TEXT UNDER STUDY:
§ §

It doesn’t look like too many artists took CBS dire dress code warnings to heart.

JLO made sure to wear a slack enough black thingydoo that her " puffy flesh " around her privates was not prominently on display.

And yeah. She still broke some rules. I like that she called out CBS right away on The Memo™.

I’ll put this in a spoiler, as we got early notification of this winner:

Esperanza Spalding and her mentor Thera Memory won for their collaboration

Loved the old white guy sitting in his crowd getting caught in the spotlight next to Wiz Khalifa. Diversity rules!

So do the Producers of the show who are 100% responsible for the assigned seating within 200 feet of the stage :wink:

( I’ve shot awards shows. Seating is not random near the stage )

Having the fans RIGHT up against the performer area- brilliant. Looks and feels like a live show. Some performance bits in awards shows might as well not have a live audience at all, there is such a disconnect.

I’m not a fan of country music but this I Will Wait For You sounds like an old '70s country rock song that I can hear in my head but cannot name.

§ §

[Collected data entries]

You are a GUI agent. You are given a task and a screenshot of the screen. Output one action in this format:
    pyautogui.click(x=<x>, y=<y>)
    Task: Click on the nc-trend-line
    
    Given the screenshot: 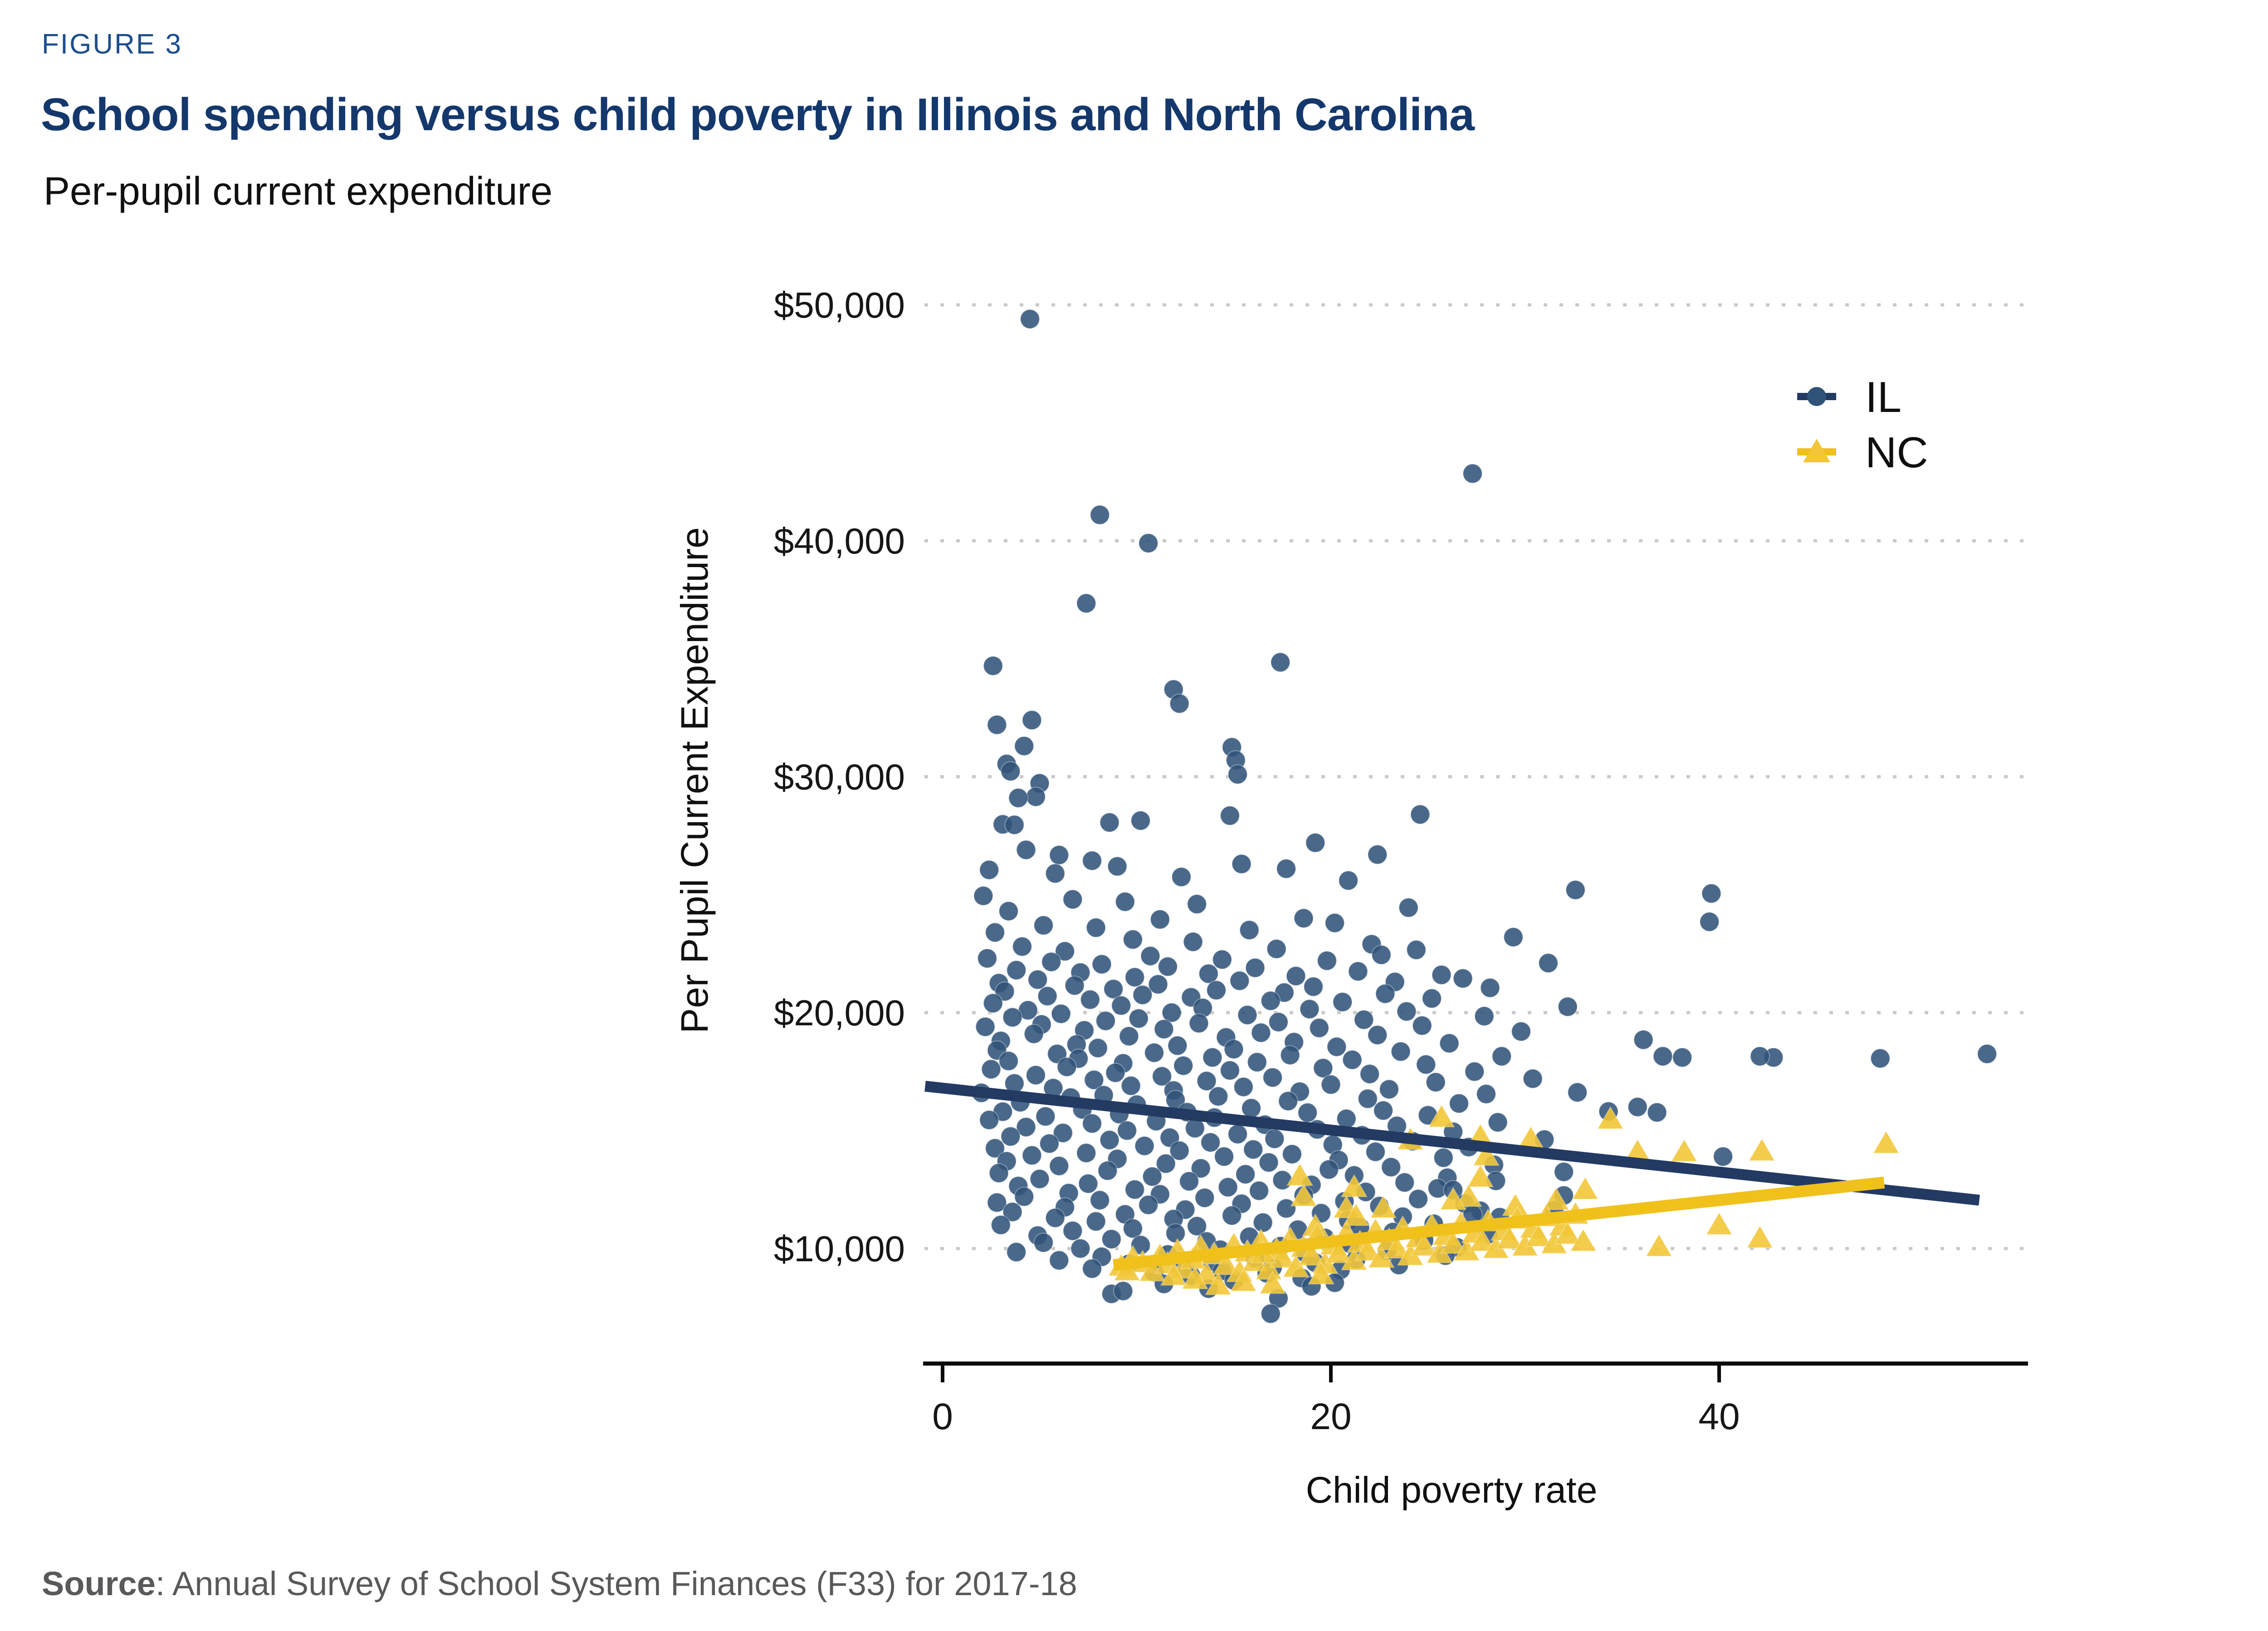 What is the action you would take?
    pyautogui.click(x=1499, y=1223)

§ §

Update the awards-show commentary from "And yeah. She" up to and including "Khalifa. Diversity rules!", replacing "spotlight" with "limelight". Give the revised passage.

RESULT OF THE EXERCISE:
And yeah. She still broke some rules. I like that she called out CBS right away on The Memo™.

I’ll put this in a spoiler, as we got early notification of this winner:

Esperanza Spalding and her mentor Thera Memory won for their collaboration

Loved the old white guy sitting in his crowd getting caught in the limelight next to Wiz Khalifa. Diversity rules!